Markow-artige Kettenreaktionen haben wir nicht nur bei thermonuklearen Explosionen, sondern auch bei den Netzwerkeffekten. Jeder zusätzliche Nutzende erhöht die Wahrscheinlichkeit für andere, dem Netzwerk beizutreten, die wiederum andere animieren, usw. Wenn die Übergangswahrscheinlichkeit einen bestimmten kritischen Wert überschreitet, eskalieren verknüpfte Abhängigkeiten bis eine Sättigung erreicht ist. Das gilt sowohl für Pandemien, Plattformen, virale Sommerhits, die Adaption von Ideologien und die Faschisierung der Gesellschaft.

Ich bin außerdem der Meinung, dass das Leben aus aneinandergereihten markowartigen Ketten von Pfadgelegenheiten besteht, deren Übergangswahrscheinlichkeit zum größten Teil eine Funktion der Infrastruktur ist, die sie bereitstellt. Pfadgelegenheiten sind einfach: Habe ich x, kann ich y. Jede deiner möglichen Schritte ist in jedem Moment durch deine im Hier und Jetzt verfügbaren Pfadgelegenheiten determiniert, die dich mit unterschiedlicher „Transition Probability“ in einen anderen infrastrukturellen Zustand befördern können, durch den wieder andere Pfadgelegenheiten zugänglich werden, usw. Startest du mit vielen Ressourcen sind deine Pfadgelegenheiten vielfältig, exklusiv und weitreichend. Startest du dagegen ohne Ressourcen gibt es nur wenig, wo du hinkannst. Es gibt keine „Chancengleichheit“ solange die Transition-Matrix der Pfadgelegenheiten so extrem ungleich verteilt ist.

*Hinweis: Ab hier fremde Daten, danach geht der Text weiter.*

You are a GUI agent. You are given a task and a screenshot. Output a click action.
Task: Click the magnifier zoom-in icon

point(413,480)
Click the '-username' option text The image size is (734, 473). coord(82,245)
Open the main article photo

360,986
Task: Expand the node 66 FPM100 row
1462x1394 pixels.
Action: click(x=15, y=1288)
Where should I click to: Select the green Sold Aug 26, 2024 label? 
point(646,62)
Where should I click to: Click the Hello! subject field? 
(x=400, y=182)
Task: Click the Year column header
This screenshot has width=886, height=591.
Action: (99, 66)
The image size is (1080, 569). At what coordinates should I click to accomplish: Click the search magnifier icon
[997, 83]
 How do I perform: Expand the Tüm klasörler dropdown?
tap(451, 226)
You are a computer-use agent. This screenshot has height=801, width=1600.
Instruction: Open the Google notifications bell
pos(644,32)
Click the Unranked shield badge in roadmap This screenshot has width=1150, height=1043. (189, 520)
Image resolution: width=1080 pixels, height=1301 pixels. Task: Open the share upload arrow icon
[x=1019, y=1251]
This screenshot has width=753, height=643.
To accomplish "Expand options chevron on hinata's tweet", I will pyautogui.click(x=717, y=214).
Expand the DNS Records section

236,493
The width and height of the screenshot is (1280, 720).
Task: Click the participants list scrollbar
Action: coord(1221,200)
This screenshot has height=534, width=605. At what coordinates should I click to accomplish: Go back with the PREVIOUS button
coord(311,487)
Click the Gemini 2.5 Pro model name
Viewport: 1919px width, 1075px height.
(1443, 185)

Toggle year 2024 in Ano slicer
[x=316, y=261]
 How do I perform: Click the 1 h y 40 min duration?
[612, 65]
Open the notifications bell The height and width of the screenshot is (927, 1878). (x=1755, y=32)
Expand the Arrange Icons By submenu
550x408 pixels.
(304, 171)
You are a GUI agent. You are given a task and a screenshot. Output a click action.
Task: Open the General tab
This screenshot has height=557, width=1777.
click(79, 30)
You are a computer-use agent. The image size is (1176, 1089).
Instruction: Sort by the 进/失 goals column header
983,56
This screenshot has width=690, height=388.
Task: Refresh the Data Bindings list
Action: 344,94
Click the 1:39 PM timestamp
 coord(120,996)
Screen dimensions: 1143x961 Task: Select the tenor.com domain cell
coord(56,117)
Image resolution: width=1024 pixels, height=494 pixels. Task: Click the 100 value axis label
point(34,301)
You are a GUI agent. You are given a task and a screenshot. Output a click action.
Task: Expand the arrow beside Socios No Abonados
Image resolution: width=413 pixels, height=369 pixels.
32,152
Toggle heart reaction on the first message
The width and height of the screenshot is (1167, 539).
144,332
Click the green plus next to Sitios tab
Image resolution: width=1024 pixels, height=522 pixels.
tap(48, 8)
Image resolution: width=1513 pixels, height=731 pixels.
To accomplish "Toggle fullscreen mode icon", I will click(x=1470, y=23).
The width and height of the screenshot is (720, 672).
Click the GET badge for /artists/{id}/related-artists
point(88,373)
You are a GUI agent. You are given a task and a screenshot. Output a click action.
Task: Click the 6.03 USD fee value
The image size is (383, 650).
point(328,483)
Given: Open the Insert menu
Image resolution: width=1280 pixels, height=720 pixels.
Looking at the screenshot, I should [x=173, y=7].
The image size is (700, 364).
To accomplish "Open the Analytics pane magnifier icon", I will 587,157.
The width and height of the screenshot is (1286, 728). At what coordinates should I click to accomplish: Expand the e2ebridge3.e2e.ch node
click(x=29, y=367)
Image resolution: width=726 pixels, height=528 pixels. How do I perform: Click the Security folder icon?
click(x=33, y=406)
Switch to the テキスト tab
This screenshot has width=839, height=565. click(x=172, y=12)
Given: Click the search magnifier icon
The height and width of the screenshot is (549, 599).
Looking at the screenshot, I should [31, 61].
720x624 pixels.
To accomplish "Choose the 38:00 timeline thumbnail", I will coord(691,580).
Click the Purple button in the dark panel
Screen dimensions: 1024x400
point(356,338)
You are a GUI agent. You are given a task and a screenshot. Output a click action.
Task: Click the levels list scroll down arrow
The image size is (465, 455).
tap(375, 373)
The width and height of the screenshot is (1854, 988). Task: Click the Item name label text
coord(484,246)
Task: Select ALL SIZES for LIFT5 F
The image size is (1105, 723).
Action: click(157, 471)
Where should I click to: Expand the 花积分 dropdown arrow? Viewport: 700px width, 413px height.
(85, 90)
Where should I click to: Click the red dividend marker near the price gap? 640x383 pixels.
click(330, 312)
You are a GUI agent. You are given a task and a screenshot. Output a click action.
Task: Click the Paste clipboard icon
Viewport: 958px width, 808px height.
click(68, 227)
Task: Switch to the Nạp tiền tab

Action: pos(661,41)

Ganz vereinfacht kann man das zeigen, wenn man Marx’ Kapitalformel: M-C-M‘ als Markow-Kette modelliert.

Zur Erklärung: den „normalen“ Geldfluss in der Ökonomie, an dem wir alle beteiligt sind, beschreibt Marx als C-M-C: Waren werden für Geld verkauft, das wiederum Waren kauft. Geld ist hier nur das Schannier im Konsums. Daran angeschlossen, aber in seiner Logik unabhängig, ist der Geldfluss der Investition: M-C-M‘. Aus Geld werden Waren, die wieder zu Geld gemacht werden, allerdings – so das Kalkül – zu mehr Geld, also M’.

Wir können also zwei Markow-Ketten definieren:

  • Investition: M-C-M (Geld zu Waren zu Geld) mit Übergangswahrscheinlichkeit in höhe des Kapitalzinses r.
  • Konsum: C-M-C (Waren gegen Geld, gegen Waren) mit der durchschnittlichen Übergangswahrscheinlichkeit in höhe des Wirtschaftswachstums g.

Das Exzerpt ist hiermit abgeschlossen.